Passage for review:
━━━━━━━━━━
In a world where it is becoming increasingly more difficult for a medical transcription service to receive timely payments from their customers, factoring for the medical transcription industry can come to the rescue. Selling their invoices at a discounted rate, also known as factoring, gives medical transcription businesses the money they need to help maintain and grow their operations. Instead of waiting 30, 60, 90 days or longer for payment from their customers, factoring provides the cash needed to meet payroll, pay taxes, purchase software and/or increase staff. And all of this can be accomplished without increasing debt on a firm’s balance sheet, which could limit future financing alternatives. Medical transcription funding is best be utilized to bridge the gap between when an invoice is issued and when payment is received.

Another reason why medical transcription services should look into selling their receivables is that factoring companies do not base their funding capabilities on a business owner’s personal credit or even the company’s credit history. Rather, factors are most concerned with the creditworthiness of the medical transcription service’s clients, who are also called account debtors; to pay them after the invoice has been sold. A traditional bank, on the other hand, would be less concerned with the service’s customers. From a banker’s perspective, it’s the business owner’s personal credit and the company’s operating and financial history that will determine whether or not they would approve any loan amount.

With that said, there are literally thousands of factoring companies to choose from, all of which offer distinct advantages and disadvantages. The most important question to keep asking while searching for an accounts receivable factor is: “Will this factor best be able to meet my medical transcription funding needs?”
━━━━━━━━━━
Saved entries:

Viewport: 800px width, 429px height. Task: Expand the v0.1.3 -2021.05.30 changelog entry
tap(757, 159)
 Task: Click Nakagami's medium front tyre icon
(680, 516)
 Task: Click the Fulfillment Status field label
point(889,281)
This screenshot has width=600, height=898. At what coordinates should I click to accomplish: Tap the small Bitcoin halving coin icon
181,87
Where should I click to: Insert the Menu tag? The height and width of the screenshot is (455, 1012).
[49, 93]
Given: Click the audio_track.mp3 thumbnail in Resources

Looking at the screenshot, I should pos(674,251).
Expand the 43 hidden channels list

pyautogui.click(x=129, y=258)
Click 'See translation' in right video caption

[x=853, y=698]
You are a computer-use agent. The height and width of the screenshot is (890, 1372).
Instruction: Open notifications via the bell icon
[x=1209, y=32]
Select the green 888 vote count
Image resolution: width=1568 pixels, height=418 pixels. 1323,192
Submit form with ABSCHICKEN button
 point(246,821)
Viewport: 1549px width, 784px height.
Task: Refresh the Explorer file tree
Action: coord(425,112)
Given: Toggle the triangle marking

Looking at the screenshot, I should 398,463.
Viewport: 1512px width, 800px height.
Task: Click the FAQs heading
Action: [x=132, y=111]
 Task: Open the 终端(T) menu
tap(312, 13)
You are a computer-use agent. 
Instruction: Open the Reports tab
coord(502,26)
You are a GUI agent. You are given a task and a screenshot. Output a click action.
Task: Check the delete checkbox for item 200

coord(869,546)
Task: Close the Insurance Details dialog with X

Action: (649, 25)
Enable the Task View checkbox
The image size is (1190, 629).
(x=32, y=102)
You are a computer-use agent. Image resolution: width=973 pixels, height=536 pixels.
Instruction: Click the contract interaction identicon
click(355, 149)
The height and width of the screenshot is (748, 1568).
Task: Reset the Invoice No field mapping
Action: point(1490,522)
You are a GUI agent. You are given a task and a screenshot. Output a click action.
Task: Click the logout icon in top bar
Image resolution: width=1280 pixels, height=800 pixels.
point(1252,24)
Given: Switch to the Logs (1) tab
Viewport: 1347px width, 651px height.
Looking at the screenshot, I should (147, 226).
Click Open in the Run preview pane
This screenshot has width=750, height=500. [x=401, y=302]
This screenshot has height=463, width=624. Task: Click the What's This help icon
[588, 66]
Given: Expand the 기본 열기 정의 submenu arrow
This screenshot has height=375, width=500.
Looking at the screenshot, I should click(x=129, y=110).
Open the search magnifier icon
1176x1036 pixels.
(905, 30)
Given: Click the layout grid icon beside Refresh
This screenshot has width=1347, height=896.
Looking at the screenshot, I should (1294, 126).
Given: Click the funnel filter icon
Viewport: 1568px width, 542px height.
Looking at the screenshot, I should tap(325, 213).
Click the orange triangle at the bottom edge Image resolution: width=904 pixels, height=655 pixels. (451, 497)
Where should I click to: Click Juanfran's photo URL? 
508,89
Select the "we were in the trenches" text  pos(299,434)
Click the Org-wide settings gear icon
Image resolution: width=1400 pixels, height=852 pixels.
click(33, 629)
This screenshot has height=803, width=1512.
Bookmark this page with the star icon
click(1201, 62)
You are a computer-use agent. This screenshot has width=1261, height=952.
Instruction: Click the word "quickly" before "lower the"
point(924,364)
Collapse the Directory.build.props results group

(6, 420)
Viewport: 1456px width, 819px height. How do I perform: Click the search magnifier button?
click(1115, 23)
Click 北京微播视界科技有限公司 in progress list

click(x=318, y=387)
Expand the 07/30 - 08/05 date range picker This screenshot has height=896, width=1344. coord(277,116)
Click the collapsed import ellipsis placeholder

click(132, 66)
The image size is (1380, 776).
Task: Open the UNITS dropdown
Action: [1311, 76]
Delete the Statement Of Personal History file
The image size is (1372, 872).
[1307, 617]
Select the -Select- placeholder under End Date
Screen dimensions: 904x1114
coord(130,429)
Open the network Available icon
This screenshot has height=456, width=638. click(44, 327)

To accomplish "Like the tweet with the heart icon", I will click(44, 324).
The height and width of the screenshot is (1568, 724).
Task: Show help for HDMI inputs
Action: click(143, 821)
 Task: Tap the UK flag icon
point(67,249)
━━━━━━━━━━
Task directions: Transcribe the passage on factoring for medical transcription services from "In a world where" to "payment is received.". The listing is not required for this work.

Your solution:
In a world where it is becoming increasingly more difficult for a medical transcription service to receive timely payments from their customers, factoring for the medical transcription industry can come to the rescue. Selling their invoices at a discounted rate, also known as factoring, gives medical transcription businesses the money they need to help maintain and grow their operations. Instead of waiting 30, 60, 90 days or longer for payment from their customers, factoring provides the cash needed to meet payroll, pay taxes, purchase software and/or increase staff. And all of this can be accomplished without increasing debt on a firm’s balance sheet, which could limit future financing alternatives. Medical transcription funding is best be utilized to bridge the gap between when an invoice is issued and when payment is received.